Setup your own Raspberry PI 2 Hadoop 2 cluster (Raspberry PI 2 Model B and Hadoop 2.7.2) on Rasbian Linux. For some background and general information around Hadoop please see my previous post:
http://www.widriksson.com/raspberry-pi-hadoop-cluster/
Contents
The Setup
- 3x Raspberry PI 2 Model B(4core CPU, 1GB RAM)
- 3x 16gb MicroSDHC cards (Sandisk UHS-I 10x)
- Rasbpian Jessie Lite
(Linux 4.1.17-v7+) - Oracle Java java version 1.8.0_65
- Hadoop 2.7.2 (ARM native compiled from source)
Difference Hadoop 1.x vs. Hadoop 2.x
Some of the more major differences are:
- YARN (Yet Another Resource Negotiator) – Next generation MapReduce (MRv2)

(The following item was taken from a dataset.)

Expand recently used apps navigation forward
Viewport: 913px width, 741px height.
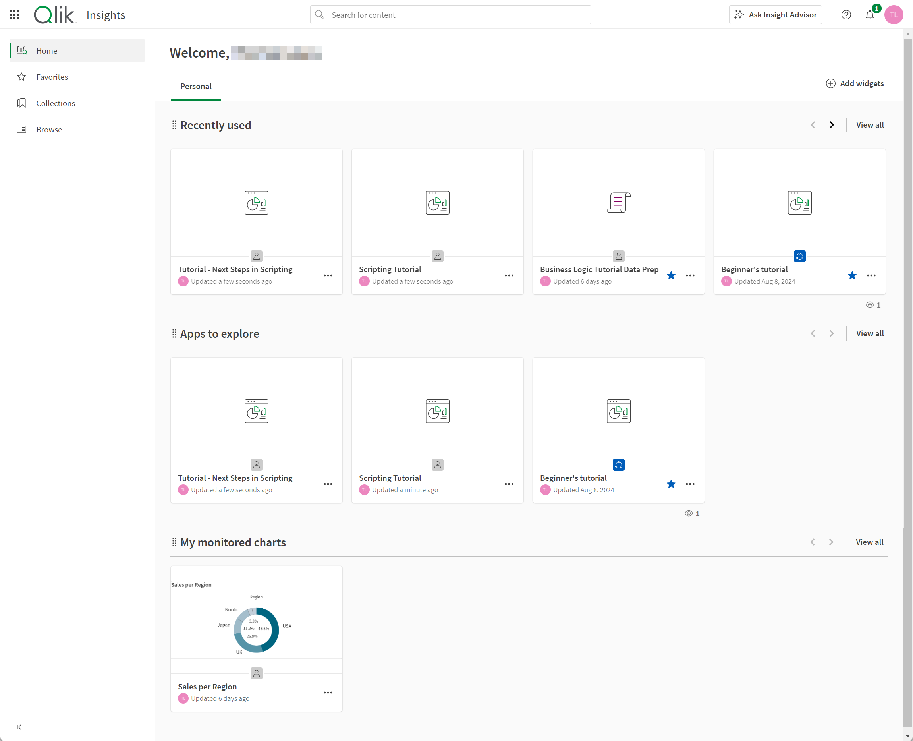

- Separation of processing engine and resource management which was implemented in Hadoop 1.x mapreduce
- In Hadoop 1.x all processing was done through the mapreduce framework. With Hadoop 2.x the use of other data processing frameworks is possible
- TaskTracker slots are replaced with containers which are more generic
- Hadoop 2.x MapReduce programs are backward compatible with Hadoop 1.x MapReduce
- Overall increased scalability and performance
- HDFS Federation – Possible to use multiple namenode servers to manage namespace which allows for horizantal scaling
Depricated properties
See the following urls for properties that are depricated from Hadoop 1.x:
https://hadoop.apache.org/docs/r2.7.2/hadoop-project-dist/hadoop-common/DeprecatedProperties.html
Web Interface (default ports)
With Yarn and MapReduce 2 (MR2) http ports for monitoring have changed:
TCP Port | Application | Configuration property |
---|---|---|
8032 | ResourceManager Client RPC | yarn.resourcemanager.address |
8030 | ResourceManager Scheduler RPC | yarn.resourcemanager.scheduler.address |
8033 | ResourceManager Admin RPC | yarn.resourcemanager.admin.address |
8088 | ResourceManager Web UI and REST APIs | yarn.resourcemanager.webapp.address |
8031 | ResourceManager Resource Tracker RPC | yarn.resourcemanager.resource-tracker.address |
8040 | NodeManager Localizer RPC | yarn.nodemanager.localizer.address |
8042 | NodeManager Web UI and REST APIs | yarn.nodemanager.webapp.address |
10020 | Job History RPC | mapreduce.jobhistory.address |
19888 | Job History Web UI and REST APIs | mapreduce.jobhistory.webapp.address |
13562 | Shuffle HTTP | mapreduce.shuffle.port |
Install Raspbian and prepare environment for Hadoop
Rasbian installation
Download Raspbian Jessie Lite:
https://www.raspberrypi.org/downloads/raspbian/
Write to SD card (use any tool of choice) for windows I use:
https://sourceforge.net/projects/win32diskimager/
Plugin in SD card and fire up your PI.
For inital configuration (raspi-config)
- Expand filesystem
- Under 9 Advanced Options -> A3 Memory Split
Choose 16MB to give as much RAM as possible for Hadoop
If you wish you may also try to overlcock the PI a bit to improve performance. For this tutorial I use default.
Configure network
Login as pi (default password: raspberry)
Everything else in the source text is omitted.